___ PROVIDED DATA ___

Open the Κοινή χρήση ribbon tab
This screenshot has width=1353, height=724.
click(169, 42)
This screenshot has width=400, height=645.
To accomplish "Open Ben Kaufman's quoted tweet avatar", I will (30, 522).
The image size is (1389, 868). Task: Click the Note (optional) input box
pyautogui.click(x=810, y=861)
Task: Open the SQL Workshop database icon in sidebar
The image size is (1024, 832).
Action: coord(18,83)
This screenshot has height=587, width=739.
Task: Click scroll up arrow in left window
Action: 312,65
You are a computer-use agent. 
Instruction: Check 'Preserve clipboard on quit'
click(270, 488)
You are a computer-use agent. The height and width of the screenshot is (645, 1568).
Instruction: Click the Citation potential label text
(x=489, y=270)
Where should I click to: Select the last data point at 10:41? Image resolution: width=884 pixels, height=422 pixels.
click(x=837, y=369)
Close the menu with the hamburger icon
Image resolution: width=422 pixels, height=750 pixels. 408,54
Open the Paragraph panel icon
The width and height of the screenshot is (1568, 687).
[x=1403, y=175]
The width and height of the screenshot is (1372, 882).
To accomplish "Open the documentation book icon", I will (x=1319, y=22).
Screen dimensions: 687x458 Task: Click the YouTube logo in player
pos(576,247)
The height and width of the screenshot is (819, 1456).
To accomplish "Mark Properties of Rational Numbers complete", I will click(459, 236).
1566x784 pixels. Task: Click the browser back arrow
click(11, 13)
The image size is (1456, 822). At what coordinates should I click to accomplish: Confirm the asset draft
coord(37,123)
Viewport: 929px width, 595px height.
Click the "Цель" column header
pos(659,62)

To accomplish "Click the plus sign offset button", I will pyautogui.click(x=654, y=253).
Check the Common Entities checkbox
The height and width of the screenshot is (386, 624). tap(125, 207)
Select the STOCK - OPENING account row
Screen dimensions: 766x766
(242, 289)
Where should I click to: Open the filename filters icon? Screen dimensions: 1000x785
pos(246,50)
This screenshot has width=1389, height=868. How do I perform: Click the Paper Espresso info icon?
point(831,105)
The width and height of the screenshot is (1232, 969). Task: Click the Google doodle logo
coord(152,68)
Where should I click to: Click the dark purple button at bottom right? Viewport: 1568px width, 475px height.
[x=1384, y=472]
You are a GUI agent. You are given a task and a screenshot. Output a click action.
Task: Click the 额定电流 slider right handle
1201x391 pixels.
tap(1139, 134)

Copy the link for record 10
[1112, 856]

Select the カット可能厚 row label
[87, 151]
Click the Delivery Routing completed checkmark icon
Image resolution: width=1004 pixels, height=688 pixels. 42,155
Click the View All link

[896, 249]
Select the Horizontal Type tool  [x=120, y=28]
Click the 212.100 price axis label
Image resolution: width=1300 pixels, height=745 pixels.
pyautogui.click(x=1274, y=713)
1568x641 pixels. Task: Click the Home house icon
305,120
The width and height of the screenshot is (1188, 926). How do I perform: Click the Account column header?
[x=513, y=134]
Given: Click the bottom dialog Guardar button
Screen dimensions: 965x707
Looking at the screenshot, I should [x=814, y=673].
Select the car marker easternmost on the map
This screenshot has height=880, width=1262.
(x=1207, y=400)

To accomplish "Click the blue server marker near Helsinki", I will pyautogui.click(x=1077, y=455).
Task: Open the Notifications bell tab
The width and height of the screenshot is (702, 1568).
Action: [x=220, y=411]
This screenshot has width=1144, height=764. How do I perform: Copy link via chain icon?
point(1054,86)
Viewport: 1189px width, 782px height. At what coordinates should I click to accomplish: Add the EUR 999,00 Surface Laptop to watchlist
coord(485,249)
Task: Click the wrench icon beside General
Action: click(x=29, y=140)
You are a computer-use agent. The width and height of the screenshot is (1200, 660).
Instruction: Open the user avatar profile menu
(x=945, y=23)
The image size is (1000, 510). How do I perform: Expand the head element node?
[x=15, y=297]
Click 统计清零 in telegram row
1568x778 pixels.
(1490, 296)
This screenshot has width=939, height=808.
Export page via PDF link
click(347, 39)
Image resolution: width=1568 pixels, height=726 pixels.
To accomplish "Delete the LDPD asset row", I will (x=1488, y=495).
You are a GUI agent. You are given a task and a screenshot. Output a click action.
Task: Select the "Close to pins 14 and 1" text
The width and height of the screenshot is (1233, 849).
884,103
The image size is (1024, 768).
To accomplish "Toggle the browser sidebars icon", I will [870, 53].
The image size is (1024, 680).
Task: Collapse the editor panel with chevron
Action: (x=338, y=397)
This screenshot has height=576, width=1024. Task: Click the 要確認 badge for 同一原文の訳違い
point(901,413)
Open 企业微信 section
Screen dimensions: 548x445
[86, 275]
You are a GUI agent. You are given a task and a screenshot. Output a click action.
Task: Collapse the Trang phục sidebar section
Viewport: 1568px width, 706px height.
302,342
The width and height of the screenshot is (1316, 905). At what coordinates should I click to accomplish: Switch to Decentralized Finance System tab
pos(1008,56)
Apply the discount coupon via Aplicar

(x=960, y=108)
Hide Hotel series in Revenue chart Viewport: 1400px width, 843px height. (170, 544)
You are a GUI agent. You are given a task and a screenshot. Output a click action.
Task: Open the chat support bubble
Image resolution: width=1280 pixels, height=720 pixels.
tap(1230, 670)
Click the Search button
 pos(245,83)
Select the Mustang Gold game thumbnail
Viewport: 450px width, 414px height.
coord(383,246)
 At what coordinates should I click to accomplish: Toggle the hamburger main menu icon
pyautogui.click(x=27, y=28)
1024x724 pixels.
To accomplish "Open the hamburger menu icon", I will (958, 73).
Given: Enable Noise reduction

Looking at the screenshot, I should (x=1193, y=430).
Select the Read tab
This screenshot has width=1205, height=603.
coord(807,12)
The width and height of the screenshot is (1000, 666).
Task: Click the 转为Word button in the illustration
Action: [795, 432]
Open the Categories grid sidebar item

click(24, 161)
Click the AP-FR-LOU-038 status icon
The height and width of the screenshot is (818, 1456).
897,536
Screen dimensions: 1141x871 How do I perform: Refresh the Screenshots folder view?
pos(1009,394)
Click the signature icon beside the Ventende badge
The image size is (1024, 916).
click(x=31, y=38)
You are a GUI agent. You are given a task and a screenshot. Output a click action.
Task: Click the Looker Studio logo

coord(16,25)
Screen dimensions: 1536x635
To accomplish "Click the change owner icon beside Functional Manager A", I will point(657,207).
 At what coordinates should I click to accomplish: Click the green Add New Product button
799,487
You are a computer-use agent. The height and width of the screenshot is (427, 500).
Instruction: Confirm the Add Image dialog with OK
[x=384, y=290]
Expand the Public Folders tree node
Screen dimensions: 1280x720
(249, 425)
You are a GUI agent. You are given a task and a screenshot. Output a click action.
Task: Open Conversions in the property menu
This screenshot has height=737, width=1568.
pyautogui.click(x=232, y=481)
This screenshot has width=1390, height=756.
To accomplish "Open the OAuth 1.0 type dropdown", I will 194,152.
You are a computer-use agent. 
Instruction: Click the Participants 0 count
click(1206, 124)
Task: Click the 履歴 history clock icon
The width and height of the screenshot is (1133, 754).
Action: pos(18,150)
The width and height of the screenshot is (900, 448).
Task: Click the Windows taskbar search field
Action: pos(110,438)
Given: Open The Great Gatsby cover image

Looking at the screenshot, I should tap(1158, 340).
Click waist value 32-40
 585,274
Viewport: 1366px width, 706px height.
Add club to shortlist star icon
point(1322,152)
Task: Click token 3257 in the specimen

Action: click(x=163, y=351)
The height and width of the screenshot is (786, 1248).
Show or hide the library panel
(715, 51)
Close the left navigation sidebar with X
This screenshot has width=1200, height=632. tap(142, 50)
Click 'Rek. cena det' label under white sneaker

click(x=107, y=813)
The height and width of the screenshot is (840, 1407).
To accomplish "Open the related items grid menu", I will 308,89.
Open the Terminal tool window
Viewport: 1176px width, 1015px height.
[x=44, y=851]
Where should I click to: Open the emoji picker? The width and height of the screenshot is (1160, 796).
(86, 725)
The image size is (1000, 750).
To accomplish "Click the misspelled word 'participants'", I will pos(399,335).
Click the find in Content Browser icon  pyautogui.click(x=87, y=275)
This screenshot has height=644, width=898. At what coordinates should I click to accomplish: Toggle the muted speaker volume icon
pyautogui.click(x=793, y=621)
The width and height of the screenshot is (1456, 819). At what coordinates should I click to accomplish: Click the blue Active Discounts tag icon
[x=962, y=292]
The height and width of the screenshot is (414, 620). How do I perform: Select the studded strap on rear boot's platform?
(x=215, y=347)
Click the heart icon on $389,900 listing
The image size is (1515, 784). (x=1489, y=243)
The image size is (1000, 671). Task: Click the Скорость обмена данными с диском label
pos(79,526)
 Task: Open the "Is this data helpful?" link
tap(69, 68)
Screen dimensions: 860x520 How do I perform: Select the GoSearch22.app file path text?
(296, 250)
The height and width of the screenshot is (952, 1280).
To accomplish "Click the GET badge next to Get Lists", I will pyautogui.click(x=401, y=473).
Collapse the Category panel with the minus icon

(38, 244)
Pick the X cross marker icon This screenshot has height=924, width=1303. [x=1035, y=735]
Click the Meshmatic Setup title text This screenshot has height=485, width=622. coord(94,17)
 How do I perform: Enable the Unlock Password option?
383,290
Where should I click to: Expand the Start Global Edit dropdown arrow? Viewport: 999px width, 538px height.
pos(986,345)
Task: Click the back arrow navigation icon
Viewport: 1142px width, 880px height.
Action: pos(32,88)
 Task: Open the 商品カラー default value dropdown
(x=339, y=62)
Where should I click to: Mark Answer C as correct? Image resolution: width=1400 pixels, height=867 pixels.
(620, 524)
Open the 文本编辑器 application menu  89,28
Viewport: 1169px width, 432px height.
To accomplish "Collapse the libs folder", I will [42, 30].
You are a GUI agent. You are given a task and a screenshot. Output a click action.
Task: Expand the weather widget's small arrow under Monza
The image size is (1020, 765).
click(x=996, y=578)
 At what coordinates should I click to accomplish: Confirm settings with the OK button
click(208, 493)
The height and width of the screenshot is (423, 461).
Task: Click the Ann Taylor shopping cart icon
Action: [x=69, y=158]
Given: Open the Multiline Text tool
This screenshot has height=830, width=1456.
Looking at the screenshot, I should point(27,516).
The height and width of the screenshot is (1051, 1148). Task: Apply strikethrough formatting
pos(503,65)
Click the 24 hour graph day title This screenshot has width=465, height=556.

___

Count the lines in the entries above that contain the word "blue", and reply with that number alone.

SOLUTION TO THIS EXERCISE: 2